• _YOUR TASK_
Answer these from the passage on energy system failures below:
1. After states pushed to replace older pipes, roughly what annual growth rate did the average gas utility's rate base and earnings reach?
2. What was the primary driver of the Texas blackouts in February?
3. How many natural gas fired power stations did California shut down over the last five years?

• _SUPPLIED PASSAGE_
---------------
Lessons from Past System Failures

In 2010 in San Bruno California and in 2014 in East Harlem, New York natural gas pipelines failed causing deadly explosions.  State governments and their public utility commissions responded over the next few years to incentivize and accelerate the replacement of older pipes.  This increased the growth rate of the average gas utility’s rate base and earnings from 3-4% per year to about 8% per year.[1]

Implications for the Energy Transition

Following the Winter Storm Uri February disaster, the head of the Texas Railroad Commission (TRC) claimed that renewable power is crowding out fossil fuel investment and undermining reliability.  The TRC is the chief regulator for Texas’ oil and gas industry, but also tends to be its chief cheerleader.  In fact, all systems failed in February, and loss of thermal generation—mostly gas—was the primary driver of the blackouts.  Complicating things further, compressor stations that move gas through pipelines depend on electricity and about half of Texas’ electricity is generated by – you guessed it – natural gas, meaning that the solution is system hardening, more redundancy and more fuel diversification, not less.  The interdependency of the energy system is often overlooked during these events.  For example, during Hurricane Sandy, the lack of electricity shut down gasoline service stations so people couldn’t get fuel for their generators.

What do Texas and California have in Common?

California always wants to “do their own thing, which in this case means being greener than everyone else.  So, over the last five years, California shut down 8 natural gas fired power stations representing 10-11% of its statewide power generation.  According to their prior plans, this generation capacity would be replaced by more renewables and higher imports of wholesale power from other Western states, much of it generated by coal and natural gas. But when the heat wave hit California, it also hit the other Western states so imports into California were not sufficient to meet demand. As in Texas, when demand for electricity exceeds supply, grid operators can be forced to implement rotating blackouts to avoid permanent system damage. And, as in Texas, the intermittency of renewables was not a surprise nor a shortfall relative to plan. The failure was a lack of redundancy and surplus capacity due to planning process driven by politics rather than engineering necessity.
---------------
• _SOURCE EXCERPT_
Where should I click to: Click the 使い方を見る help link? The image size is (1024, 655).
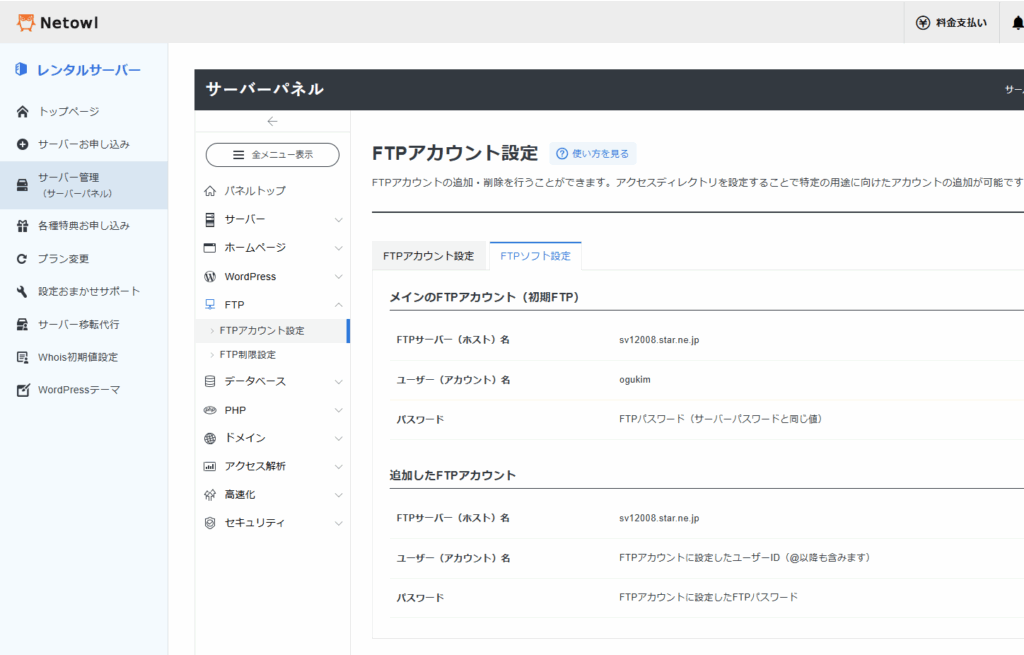592,154
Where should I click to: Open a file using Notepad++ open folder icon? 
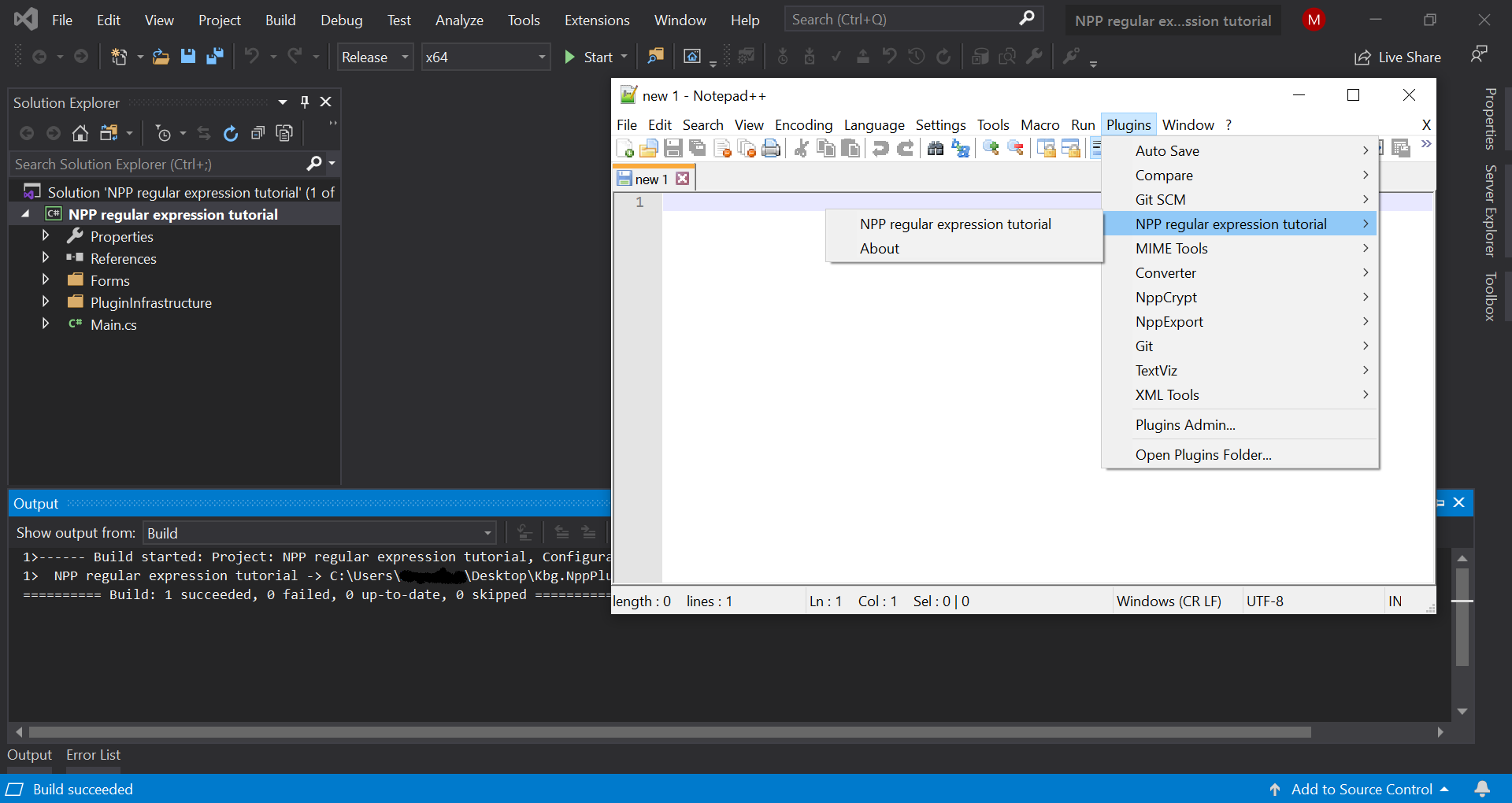649,148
---------------
• _RESULT FOR THIS TASK_
1. About 8% per year, up from 3-4%.
2. Loss of thermal generation, mostly gas.
3. Eight, representing 10-11% of its statewide power generation.